Terörist başının Meclis'e gelmesi çağrısı ile başlayan işin sonu bu. Ne düşünelim?
Bu çağrıdan sonra neler oldu bir bakalım mı?
Esad kaçtı ve nasıl oldu ise, hiç silah patlamadan Şam teslim oldu. Oysa 12-13 yıldan beri direnen ve büyük deneyim kazanmış bir kadrosu oldu idi Esad'ın. Rusya ve İran arkasında idi. Böyle değilmiş gibi Esad sessiz sedasız kaçtı ve Suriye'de yeni dönem başladı. Bu aşamada Türkmenler ne oldu ve olacak biliyor muyuz? Hayır!
Suriye'nin güneyinin işgalini söylemeye bile gerek yok. Bu arada çok önemli bir nokta şu; Suriye'de PKK ismini kullanmayan ama aynı terör örgütü olan pyd/ypg'nin ne olacağını da merak ediyoruz. Çünkü bizim için bu konu da oldukça önemlidir, Suriye'nin yapılanmasında. Bu arada ülkemizde ilginç bir gelişme oldu ve potansiyel olarak toplumu yönlendirme gücü olan Ümit Özdağ, nedeni belirsiz olarak tutuklandı ve hâlâ tutuklu.
Sonra da girişte bahsettiğim durum oluştu ve bugün bu noktadayız.
Kan durmasın mı? Diyenlere diyorum ki, bu soruyu bana sorma cesareti göstermen bile bana haksızlık olur. Çünkü ülkemde hain olmayan bir kişinin burnunun kanamasını istemeyecek tek kişi olsa o da benim. Kardeşlik olmasın mı? Buna da önceki cevabı veriyorum. Ama benim de bir şartım var, haklı olarak.
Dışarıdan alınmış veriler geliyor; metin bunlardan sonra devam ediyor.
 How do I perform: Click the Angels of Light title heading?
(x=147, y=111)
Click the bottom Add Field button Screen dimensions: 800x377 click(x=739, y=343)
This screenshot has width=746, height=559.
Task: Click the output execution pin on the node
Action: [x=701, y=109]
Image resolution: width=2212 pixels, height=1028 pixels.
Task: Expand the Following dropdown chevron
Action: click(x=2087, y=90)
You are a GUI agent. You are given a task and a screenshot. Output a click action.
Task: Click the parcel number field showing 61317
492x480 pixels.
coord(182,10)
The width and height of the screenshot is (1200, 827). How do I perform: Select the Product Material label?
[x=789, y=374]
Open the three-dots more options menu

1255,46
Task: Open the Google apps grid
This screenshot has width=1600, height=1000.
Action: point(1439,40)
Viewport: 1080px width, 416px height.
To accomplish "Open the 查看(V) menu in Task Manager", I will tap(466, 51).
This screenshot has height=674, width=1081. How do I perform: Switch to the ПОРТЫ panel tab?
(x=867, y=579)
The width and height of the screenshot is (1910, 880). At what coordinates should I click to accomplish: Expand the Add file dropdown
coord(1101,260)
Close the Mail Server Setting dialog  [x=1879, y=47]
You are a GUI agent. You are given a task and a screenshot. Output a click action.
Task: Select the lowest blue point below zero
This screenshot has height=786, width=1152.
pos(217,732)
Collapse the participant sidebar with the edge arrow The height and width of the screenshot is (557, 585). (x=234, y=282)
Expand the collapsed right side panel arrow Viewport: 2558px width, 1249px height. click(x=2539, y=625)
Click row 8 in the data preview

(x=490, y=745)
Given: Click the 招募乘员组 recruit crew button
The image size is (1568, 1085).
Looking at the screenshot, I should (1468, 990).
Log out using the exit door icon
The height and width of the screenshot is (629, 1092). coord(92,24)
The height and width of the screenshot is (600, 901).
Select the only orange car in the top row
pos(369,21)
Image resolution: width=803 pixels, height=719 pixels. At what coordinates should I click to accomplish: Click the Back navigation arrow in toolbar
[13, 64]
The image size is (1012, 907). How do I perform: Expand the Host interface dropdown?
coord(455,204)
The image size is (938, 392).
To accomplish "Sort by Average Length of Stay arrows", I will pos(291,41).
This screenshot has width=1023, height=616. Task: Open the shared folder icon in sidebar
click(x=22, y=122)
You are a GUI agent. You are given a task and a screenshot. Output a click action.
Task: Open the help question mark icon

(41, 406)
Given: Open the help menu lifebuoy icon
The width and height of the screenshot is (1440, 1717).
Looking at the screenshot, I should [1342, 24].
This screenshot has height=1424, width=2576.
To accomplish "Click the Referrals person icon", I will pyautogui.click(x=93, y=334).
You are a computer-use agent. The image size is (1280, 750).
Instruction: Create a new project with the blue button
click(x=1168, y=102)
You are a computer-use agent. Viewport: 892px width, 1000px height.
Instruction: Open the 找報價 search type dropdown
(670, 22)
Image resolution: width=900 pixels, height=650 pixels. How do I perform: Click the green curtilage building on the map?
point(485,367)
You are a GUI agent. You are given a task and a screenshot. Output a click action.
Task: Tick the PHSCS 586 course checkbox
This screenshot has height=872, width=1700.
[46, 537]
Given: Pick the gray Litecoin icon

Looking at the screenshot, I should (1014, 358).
Ne olursa olsun, öyle yeni Arap eklemeyle filan algı yaratılsa bile, Türkiye Cumhuriyeti Devleti'nin Milli ve Üniter(Tekil) yapısı asla ve mutlaka bozulmamalı ve bozulamaz.
Şimdi yukarıda anlattığımız ve bugün geldiğimiz nokta tesadüfen olan gelişmeler midir?
Tesadüf değil ise, Türk Milleti ve Türk Devleti bu noktanın neresinde?